Welcome to HDR UK National Phenomics Resource Project, a project funded by Health Data Research UK.

When patients interact with physicians, or are admitted into hospital, information is collected electronically on their symptoms, diagnoses, laboratory test results, and prescriptions. This information is stored securely in Electronic Health Records (EHR) and is a valuable resource for researchers and clinicians for improving health and healthcare. EHRs are however of variable detail and quality and contain many inconsistencies. As a result, researchers and data providers spend considerable time creating complex computer programs to fix and statistically analyse the information in EHR and identify which patients have which disease. Currently, there is no means to share these tools across institutions in the UK resulting in duplication of effort. Reproducibility of research is also hampered as others do not have access to the precise methods and definitions used in a particular study. This project addresses these issues by creating an open resource for EHR users (researchers, clinicians, the NHS and data providers) to share their methods.

What is ‘phenomics’?

Phenomics refers to the science of deriving new knowledge for health by studying multiple conditions in new ways. This involves studying all currently recognized diseases – so called ‘phenome wide’ approaches. In order to do this efficiently phenomics approaches require the creation of computable definitions of diseases, health states and traits, including temporal components of these (i.e. change and rate of change over time). It covers the full spectrum of health and disease across the entire life course and is relevant to a wide range of potential stakeholders and beneficiaries.

The challenge

A primary reason for using data from EHR is the creation of phenotype algorithms to identify disease status, onset and progression. Phenotyping (describing the characteristics of disease) however is challenging as the data are collected for different purposes, have variable data quality and often require significant harmonisation. While considerable effort goes into these algorithms, there is no consistent methodology for creating and evaluating them and no centralised repository for depositing and sharing them.

The solution

We will create a national platform for dissemination of citable algorithms (incl. validations) and tools which will reduce duplication of effort and improve research reproducibility. We will explore methods for creating computable representations of algorithms for integration into actionable analytics for healthcare.
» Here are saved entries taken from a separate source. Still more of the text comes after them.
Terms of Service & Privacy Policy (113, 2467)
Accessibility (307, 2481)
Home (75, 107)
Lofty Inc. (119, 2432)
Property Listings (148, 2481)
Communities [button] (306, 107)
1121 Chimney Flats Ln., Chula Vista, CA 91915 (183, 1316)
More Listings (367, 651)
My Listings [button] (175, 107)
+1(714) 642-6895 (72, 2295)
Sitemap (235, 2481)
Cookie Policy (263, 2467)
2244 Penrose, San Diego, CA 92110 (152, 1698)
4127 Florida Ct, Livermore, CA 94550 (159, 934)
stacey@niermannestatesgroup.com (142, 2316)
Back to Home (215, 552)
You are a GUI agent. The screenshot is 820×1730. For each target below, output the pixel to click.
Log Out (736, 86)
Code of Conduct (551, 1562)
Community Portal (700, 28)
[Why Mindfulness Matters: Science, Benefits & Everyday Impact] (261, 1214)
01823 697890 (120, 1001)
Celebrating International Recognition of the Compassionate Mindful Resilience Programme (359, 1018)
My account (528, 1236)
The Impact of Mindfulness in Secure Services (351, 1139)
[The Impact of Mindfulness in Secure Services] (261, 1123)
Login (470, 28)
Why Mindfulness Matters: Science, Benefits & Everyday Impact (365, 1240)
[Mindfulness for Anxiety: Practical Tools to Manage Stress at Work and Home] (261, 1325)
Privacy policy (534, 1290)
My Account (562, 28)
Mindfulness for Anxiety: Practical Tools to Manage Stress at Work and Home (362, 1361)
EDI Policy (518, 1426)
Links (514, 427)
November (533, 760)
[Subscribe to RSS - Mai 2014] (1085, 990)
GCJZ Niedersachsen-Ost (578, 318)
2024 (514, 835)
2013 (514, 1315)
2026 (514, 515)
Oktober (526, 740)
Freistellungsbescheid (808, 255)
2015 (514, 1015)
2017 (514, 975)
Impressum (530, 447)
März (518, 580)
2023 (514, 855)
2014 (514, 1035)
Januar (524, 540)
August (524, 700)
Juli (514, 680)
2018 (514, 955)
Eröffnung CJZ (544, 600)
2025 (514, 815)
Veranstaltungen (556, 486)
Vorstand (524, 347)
Finally, we will fundamentally shift the EHR cultural landscape by a robust incentivisation programme, providing guidelines on best practices, cross-disciplinary training, and ensuring alignment with other international initiatives.

Impact and outcomes

Though this project, we will deliver a fundamental step-change in the current EHR community in the UK by bringing together health data scientists, clinicians, computer scientists, public health experts and data curators under the FAIR principles (www.force11.org). The National Phenomics Resource will facilitate the dissemination and re-use of algorithms, tools and methods by the community. By establishing a national standard for creating, evaluating and representing phenotypes, we will accelerate the impact of discovery through increased transparency and replicability and maximise the usability and value of existing data repositories to new users. Finally, we will take the first steps towards establishing computational biomedical knowledge objects (e.g. guidelines with embedded phenotypes endorsed by NICE) which will enable the creation of actionable health analytics in the NHS.

About the resource

Objectives

Objectives

  1. Scoping and Prototyping: To landscape existing national/international approaches for creating, validating and curating multimodal disease phenotypes; gather requirements through stakeholder engagement; define a phenotype presentation metadata standard, and deliver a prototype showcasing exemplars.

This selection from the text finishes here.